When done correctly, athletes questioning themselves create highly valuable coaching tools: Why can’t I do this? Why do I suck at this? Why is this so hard? These questioning statements become great opportunities to open the door to adjustments, course corrections and re-framing of their psychomotor-drives at many levels. Especially in training we have a tendency to allow people to do ONLY what they are good at, mostly because we want them to feel good about themselves and because S&C has become a mainstream business. But what is getting lost is the trade-off of the inevitable emotional let-down of failures when it counts the most, the fruits of all of our labors isn’t as sweet as we thought that it was going to be. As coaches we get far removed from game day competitions and consequentially we often put our own personal enthusiasms and goals onto the athletes. There is a constant cost-benefit analysis on time, energy and risk as it compares to the paramount skill acquisition. Chasing a 5-10lb increase on a Hang Clean…a Bench Press…a Back Squat…a Dead Lift… are all great challenges and their achievement fires up any true S&C coach. But we must never, ever forget the waters that must be treaded in by all involved. A novice is splashing a dashing in the kiddie pool, having fun with anything and everything. Watching the exuberance in their eyes, their parents’ eyes and such brings joy to all as the relative safety is not much of a concern. As the “floaties” come off, as the athletes grow older-bigger-stronger and experienced in the weight room, they must move out into the middle of the pool where there is an ever-increasing risk of sink or swim. There is ALWAYS an exponentially rising threat of catastrophic injuries accompanied with an exponential increasing amount of time and energy required to raise heavier PRs once outside of novice levels. There is exponentially increasing time devoted to chasing weight room record boards that is oftentimes sacrificed and taken away from chasing skill perfection of specific sports skills. So, a change in the culture of S&C and its business must occur. The cyclical and comprehensive preparation from birth to death must be an overarching emulsifier.

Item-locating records
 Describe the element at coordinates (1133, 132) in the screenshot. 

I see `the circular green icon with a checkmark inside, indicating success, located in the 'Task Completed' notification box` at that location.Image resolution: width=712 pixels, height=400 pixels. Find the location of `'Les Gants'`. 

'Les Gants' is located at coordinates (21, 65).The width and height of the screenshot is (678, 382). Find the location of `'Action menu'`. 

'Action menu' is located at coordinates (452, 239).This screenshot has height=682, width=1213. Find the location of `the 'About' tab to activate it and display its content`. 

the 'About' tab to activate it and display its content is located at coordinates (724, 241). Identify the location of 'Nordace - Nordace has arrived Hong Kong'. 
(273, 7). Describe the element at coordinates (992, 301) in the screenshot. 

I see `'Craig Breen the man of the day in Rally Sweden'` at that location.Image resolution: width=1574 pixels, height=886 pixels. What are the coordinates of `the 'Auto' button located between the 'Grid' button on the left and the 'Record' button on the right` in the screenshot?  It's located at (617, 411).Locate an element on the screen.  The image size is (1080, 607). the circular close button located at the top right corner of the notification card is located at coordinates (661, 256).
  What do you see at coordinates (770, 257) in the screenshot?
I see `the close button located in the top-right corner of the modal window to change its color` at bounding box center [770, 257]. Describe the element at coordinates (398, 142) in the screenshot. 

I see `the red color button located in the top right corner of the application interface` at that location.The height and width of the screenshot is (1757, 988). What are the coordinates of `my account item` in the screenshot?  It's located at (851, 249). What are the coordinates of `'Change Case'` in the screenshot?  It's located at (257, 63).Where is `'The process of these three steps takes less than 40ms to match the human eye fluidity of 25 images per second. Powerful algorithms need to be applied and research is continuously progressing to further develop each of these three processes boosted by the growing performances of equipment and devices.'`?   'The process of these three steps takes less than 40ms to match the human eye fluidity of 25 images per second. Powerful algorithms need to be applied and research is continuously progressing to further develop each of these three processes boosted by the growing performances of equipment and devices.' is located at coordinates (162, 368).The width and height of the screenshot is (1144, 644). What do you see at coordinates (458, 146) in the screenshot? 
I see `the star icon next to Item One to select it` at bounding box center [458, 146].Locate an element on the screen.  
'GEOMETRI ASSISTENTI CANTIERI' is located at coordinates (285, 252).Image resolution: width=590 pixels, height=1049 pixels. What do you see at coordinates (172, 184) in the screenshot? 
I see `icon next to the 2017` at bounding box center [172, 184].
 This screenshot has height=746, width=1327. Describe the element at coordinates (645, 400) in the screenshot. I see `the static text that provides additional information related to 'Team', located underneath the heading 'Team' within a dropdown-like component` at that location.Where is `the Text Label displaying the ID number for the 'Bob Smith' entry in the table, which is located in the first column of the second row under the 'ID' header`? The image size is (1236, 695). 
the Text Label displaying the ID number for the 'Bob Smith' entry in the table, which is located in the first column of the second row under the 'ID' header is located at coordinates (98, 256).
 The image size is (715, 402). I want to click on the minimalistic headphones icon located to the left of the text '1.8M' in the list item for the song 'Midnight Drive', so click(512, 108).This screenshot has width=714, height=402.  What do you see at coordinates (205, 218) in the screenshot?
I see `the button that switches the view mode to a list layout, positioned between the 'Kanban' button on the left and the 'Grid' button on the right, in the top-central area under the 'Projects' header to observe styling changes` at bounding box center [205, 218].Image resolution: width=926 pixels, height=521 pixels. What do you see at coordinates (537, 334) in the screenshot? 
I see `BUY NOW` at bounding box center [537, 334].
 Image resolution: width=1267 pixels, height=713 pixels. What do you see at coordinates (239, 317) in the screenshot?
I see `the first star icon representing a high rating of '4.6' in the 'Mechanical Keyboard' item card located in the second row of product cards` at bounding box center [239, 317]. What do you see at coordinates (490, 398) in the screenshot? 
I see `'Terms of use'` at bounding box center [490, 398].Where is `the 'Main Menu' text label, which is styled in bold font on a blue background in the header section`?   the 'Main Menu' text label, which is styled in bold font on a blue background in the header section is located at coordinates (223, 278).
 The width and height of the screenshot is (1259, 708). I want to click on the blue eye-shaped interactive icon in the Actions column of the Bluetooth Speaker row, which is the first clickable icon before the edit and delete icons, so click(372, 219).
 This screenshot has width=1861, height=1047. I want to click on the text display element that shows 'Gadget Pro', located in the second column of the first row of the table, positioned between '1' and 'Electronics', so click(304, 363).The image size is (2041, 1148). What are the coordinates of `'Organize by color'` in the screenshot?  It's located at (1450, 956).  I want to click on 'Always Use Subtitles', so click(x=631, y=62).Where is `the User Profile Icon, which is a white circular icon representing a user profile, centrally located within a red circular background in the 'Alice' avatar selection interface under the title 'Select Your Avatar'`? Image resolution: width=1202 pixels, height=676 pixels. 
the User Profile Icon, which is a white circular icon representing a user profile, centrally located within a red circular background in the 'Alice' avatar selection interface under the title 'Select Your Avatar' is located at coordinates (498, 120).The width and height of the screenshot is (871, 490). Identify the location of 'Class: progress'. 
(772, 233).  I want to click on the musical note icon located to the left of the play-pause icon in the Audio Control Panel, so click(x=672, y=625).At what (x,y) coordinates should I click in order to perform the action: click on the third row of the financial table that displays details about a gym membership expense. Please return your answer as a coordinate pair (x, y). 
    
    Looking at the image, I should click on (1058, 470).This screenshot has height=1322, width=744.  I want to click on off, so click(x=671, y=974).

WHAT IS NEEDED: Decide whether each statement agrees with the passage on strength and conditioning coaching, answering yes or no and quoting the deciding words: (a) In training there is a tendency to let people do only what they are good at. (b) The threat of catastrophic injuries falls as athletes move beyond novice levels. (c) For novices, safety is a major concern. This material was taken from a separate source.

TASK ANSWER:
(a) Yes: "Especially in training we have a tendency to allow people to do ONLY what they are good at"
(b) No: "There is ALWAYS an exponentially rising threat of catastrophic injuries"
(c) No: "the relative safety is not much of a concern"